“God who loves us creates us and wants to share life with us forever.” (Ignatius of Loyola, tr. David Fleming)
I’ve been sitting with these words recently, and I’m a bit in awe at the amount of grace that can fit into a single short sentence.
“God who loves us creates us. . .”
Ignatius and Fleming didn’t say, “God who creates us loves us,” though that is both true and wonderful news. The truth is far bigger. God who sees and knows us before we come into being is delighted with what he sees. He loves us, and wants us to be, so he makes us.
“Before I formed you in the womb, I knew you. Before you were born, I set you apart” (Jer 1:5).
“Oh yes, you shaped me first inside, then out;
you formed me in my mother’s womb.
I thank you, High God—you’re breathtaking!
Body and soul, I am marvelously made!
I worship in adoration—what a creation!
You know me inside and out,
you know every bone in my body;
You know exactly how I was made, bit by bit,
how I was sculpted from nothing into something.
Like an open book, you watched me grow from conception to birth;
all the stages of my life were spread out before you,
The days of my life all prepared
before I’d even lived one day” (Ps 139:13-16, The Message).
Ignatius and Fleming also didn’t say, “God who loves us created us,” though that is true. God saw us and knew us, loved us, and created us—and he continues to be at work in us, shaping and molding, making us new creations and continuing to shape us until he brings us to our full and final beauty in Christ.
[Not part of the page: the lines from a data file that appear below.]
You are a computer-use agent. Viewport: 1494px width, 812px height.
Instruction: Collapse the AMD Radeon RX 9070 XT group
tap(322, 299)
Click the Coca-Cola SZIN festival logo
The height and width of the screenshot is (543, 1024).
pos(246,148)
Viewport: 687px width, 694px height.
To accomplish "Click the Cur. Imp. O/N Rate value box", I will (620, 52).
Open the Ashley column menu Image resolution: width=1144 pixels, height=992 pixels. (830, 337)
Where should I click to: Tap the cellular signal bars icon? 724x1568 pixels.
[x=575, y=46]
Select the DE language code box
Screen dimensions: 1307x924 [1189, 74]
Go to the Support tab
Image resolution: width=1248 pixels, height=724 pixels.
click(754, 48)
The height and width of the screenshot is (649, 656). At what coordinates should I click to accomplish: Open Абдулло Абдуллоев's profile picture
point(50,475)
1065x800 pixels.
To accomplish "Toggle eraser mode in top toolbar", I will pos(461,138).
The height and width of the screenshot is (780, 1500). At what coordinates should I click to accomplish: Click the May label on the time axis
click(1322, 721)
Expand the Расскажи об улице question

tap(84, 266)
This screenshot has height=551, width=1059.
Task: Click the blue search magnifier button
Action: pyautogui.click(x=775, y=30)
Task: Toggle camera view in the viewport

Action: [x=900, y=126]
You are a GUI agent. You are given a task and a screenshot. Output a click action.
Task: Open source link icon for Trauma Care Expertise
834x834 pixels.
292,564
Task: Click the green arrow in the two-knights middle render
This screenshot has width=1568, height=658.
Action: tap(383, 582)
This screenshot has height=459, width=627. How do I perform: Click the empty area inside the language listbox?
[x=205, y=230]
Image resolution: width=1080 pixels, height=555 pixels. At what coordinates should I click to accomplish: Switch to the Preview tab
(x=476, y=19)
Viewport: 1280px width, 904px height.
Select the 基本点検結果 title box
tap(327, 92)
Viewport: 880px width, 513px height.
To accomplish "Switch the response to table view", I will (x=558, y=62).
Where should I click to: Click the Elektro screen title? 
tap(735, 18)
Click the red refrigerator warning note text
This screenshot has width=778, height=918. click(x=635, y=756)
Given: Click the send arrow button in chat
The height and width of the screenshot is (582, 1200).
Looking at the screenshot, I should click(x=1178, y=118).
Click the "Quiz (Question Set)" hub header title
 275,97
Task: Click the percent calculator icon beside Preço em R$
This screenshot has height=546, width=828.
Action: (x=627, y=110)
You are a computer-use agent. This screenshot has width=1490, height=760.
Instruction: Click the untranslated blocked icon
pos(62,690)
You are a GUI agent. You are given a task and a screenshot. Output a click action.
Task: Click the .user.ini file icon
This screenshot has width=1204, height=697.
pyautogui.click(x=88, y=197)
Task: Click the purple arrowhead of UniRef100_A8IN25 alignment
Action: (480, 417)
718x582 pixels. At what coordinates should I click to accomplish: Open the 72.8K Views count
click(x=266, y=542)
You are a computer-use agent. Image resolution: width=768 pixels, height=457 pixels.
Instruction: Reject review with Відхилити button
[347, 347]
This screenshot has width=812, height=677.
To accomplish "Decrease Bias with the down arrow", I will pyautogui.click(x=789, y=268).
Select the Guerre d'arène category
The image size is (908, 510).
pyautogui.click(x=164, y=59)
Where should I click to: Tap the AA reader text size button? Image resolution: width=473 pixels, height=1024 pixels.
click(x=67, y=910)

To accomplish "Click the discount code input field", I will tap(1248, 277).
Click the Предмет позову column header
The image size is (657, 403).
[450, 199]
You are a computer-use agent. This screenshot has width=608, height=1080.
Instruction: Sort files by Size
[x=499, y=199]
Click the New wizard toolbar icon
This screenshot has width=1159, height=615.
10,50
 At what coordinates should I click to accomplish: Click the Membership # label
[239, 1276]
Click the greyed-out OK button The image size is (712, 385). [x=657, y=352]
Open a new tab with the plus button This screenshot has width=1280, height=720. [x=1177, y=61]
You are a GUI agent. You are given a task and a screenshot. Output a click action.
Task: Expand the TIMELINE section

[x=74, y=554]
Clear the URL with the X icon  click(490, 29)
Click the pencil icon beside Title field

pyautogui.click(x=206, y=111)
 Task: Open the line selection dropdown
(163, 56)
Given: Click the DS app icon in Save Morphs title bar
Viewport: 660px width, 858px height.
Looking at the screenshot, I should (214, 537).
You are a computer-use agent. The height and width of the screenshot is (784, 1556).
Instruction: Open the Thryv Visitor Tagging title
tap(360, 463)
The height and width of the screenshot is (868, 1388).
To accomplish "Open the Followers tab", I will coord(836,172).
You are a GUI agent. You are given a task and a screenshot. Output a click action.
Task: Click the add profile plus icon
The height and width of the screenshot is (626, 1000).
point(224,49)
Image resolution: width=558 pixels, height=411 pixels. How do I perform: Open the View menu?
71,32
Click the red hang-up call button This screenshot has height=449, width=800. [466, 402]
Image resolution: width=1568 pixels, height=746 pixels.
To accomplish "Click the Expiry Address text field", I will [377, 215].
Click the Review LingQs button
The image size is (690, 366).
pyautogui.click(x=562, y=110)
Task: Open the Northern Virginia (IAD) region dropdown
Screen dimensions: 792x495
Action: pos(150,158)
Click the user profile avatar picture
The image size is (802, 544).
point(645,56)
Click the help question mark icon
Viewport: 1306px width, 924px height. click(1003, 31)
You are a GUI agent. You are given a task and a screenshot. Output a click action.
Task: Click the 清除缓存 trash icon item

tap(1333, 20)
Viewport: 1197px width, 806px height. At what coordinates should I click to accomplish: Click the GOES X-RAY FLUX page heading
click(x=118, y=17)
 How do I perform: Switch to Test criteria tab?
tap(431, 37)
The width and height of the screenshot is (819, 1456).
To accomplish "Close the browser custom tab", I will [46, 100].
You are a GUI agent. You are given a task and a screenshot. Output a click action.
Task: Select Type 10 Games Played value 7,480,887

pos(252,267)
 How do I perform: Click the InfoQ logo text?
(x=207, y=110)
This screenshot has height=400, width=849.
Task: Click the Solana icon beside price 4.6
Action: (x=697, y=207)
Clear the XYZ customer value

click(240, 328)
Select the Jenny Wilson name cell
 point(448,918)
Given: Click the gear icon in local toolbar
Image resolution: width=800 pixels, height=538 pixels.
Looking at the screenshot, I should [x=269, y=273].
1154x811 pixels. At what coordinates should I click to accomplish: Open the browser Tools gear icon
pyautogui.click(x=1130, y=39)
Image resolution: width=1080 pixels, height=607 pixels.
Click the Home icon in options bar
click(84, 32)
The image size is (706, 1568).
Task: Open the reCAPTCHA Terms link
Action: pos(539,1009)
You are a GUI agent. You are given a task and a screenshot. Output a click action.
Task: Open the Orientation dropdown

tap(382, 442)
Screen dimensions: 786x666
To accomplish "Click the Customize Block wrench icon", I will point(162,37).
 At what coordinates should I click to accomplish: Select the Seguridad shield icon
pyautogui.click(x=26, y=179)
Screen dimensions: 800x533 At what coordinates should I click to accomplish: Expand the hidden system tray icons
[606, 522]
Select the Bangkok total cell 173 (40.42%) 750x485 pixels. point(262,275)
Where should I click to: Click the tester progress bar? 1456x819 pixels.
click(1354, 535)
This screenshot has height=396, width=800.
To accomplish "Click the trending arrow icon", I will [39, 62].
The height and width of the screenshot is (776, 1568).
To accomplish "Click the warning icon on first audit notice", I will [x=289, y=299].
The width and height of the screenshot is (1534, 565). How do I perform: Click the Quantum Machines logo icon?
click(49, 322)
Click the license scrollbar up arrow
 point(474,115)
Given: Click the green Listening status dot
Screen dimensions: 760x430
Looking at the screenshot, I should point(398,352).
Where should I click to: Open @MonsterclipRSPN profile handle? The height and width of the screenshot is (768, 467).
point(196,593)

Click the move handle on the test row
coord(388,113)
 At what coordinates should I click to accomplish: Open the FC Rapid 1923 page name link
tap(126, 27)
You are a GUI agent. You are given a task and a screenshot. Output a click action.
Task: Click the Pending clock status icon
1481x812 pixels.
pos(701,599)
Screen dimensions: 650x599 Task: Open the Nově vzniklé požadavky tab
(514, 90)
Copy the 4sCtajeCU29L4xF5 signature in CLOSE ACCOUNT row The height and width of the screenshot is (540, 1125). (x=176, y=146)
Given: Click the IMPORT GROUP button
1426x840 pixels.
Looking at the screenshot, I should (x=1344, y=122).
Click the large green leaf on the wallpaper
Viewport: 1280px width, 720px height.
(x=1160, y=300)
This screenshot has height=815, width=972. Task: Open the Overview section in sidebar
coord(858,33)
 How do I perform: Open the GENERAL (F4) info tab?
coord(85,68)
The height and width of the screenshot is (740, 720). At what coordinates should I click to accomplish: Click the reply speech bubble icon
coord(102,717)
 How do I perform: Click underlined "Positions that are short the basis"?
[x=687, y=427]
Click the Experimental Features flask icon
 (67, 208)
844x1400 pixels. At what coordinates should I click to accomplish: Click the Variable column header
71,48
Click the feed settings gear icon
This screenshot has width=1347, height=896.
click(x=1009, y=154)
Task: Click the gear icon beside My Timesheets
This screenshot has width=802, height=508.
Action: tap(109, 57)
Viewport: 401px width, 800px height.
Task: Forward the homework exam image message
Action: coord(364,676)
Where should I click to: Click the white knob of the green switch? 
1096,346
“. . . anyone united with the Messiah gets a fresh start, is created new. The old life is gone; a new life burgeons! Look at it!” (2 Cor 5:17, The Message).
“There has never been the slightest doubt in my mind that the God who started this great work in you would keep at it and bring it to a flourishing finish on the very day Christ Jesus appears” (Phil 1:6).
“. . . and wants to share life with us forever.”
God wants to share his own life with us—giving us eternal life.
But he also wants to simply share life with us. He wants to “do life together.”
He loved us before he created us. He knew who he was getting when he made us. And he wanted, wants, longs to share life with us, His life and ours brought into oneness in a never-ending joy-filled union rooted in the unceasing love of the Trinity.
A Chance to Return to Love
Tomorrow is Valentine’s Day. Next Wednesday (Feb 22) Lent begins. Both are a lot about love. I know that Lent can feel like a heavy season, and it is sombre. But as we approach Lent, let’s not forget that the call of this season is ultimately the same call that echoes through the prophets: “Return to me.” It’s a call rooted in God’s passionate desire to share life with us—now and forever. It’s a call from this God who loves us into being and then loves us with his own life and wants to share life with us forever.
“Lent is about love. . . . Lent is a time to study every detail of the beloved, backwards and forwards, and to intensify our gaze into the mystery of God’s love for us in Christ.”
And as Esau McCaulley echoes in his lovely little primer on Lent (perfect for those who are new to the season, or who have begun to discover its riches and want to better understand the gifts of this season),
“Lent is not about endless repetition of the fact that we are sinners. Instead, it offers us over and over the chance to see the beauty of life with God—a beauty that has been obscured by a multitude of compromises. Lent is a quieting of the soul and a lessening of distractions so we can again hear the voice of God” (p. 72).
We are loved, friends, loved beyond anything we can imagine. Pray with me?
“When I think of all this, I fall to my knees and pray to the Father, the Creator of everything in heaven and on earth. I pray that from his glorious, unlimited resources he will empower us with inner strength through his Spirit. Then Christ will make his home in our hearts as we trust in him. Our roots will grow down into God’s love and keep us strong. And may we have the power to understand, as all God’s people should, how wide, how long, how high, and how deep his love is. May we experience the love of Christ, though it is too great to understand fully. Then we will be made complete with all the fullness of life and power that comes from God.
Now all glory to God, who is able, through his mighty power at work within us, to accomplish infinitely more than we might ask or think. Glory to him in the church and in Christ Jesus through all generations forever and ever! Amen” (Eph 3:14-21. NLT).
(I’ve taken the liberty of changing all the “you” and your”s to “”we”, “us” and “our”s because this is a prayer I pray for myself as well as for you!)